Di Gianluca Bernardini
«Il coraggio, uno, se non ce l’ha, non se lo può dare», diceva il Manzoni ne «I promessi sposi», mettendo queste parole in bocca a don Abbondio.
In «Paradise. Una nuova vita» la tesi sembra quasi completamente stravolgersi con Calogero (Vincenzo Nemolato), protagonista della storia surreale scritta da Andrea Magnani (regista del divertentissimo «Easy» del 2017) e messa in scena da Davide Del Dagan.
Catapultato dalla Sicilia all’isolato Sauris (bellissimo borgo montano della. Carnia in Friuli), perché testimone di giustizia, dopo aver assistito a un delitto di mafia, Calogero (nuovo nome datogli dal «programma») deve reinventarsi una vita in un luogo così lontano dal suo mondo (vendeva granite), in attesa di ricongiungersi ai suoi affetti più cari che fanno fatica a comprendere fino in fondo la scelta di «aver parlato». In un contesto così isolato giunge pure il famigerato «killer» (Giovanni Calcagno), che porta ora il medesimo nominativo, anche lui fuggito per vicende avverse dalla terra sicula e inserito nel medesimo programma.
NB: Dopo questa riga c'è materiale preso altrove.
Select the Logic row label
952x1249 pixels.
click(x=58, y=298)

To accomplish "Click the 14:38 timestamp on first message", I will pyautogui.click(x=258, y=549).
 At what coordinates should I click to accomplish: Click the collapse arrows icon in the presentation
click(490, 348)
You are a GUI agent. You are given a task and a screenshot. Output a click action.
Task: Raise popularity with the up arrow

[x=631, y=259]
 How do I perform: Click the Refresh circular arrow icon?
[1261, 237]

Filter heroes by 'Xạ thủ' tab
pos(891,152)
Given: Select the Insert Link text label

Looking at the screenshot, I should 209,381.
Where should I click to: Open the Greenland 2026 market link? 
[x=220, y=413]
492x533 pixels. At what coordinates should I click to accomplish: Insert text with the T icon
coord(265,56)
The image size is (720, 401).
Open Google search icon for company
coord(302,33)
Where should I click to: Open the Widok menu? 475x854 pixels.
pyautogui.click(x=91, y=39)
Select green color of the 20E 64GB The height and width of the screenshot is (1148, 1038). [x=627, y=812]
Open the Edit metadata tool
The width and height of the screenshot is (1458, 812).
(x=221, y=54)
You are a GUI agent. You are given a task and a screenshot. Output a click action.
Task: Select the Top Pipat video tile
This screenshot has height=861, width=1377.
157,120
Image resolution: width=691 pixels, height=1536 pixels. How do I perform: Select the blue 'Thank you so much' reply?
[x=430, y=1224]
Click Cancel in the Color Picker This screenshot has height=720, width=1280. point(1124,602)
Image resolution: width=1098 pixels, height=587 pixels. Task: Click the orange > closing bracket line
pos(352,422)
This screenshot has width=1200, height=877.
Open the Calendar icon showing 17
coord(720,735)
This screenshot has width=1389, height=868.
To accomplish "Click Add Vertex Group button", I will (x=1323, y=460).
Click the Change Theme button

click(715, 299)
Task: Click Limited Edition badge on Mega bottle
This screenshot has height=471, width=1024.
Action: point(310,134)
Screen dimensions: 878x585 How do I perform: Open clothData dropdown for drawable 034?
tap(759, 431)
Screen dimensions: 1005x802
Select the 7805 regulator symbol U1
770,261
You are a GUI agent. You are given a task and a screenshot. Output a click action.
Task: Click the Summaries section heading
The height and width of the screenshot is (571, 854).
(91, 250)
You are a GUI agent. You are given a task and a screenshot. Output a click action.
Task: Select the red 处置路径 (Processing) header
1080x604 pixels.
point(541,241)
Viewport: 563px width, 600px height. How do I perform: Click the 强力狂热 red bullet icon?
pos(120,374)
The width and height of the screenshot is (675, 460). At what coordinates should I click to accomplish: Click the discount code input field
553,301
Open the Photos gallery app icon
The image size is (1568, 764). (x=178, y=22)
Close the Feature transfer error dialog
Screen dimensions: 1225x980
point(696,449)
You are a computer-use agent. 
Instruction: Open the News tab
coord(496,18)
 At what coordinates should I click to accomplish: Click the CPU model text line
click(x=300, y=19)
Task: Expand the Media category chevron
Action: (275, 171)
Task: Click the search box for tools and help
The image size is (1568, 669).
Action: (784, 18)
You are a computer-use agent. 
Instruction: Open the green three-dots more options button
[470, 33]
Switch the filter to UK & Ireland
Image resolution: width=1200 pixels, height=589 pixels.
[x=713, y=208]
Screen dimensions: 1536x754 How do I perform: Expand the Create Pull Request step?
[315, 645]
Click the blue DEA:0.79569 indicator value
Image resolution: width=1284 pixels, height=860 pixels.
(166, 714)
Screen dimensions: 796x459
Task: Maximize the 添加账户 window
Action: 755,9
La strana coincidenza (o errore), dopo diversi divertenti malintesi, porterà i due a confrontarsi con una realtà nuova che chiede loro di cambiare inesorabilmente il corso delle rispettive esistenze. Anche se il film fa sorridere, mette a fuoco un tema importante: quello di eroi coraggiosi che, senza il loro vero nome, sono costretti per sopravvivere a cambiare identità, fino a rinunciare totalmente a se stessi. Ma non solo. C’è infatti qualcosa di più profondo dietro quei silenzi e brusii della natura montana: la riscoperta di sé e di quella forza interiore che fa compiere scelte che mai si avrebbero, forse, contemplate se non «costretti» dai fatti e dai luoghi. Paradossalmente là dove finisce il mondo, si aprono confini inediti che profumano ancora di speranza e di vita. Da vedere.
Temi: testimoni di giustizia, identità, famiglia, passato, solitudine, coraggio, verità, vita.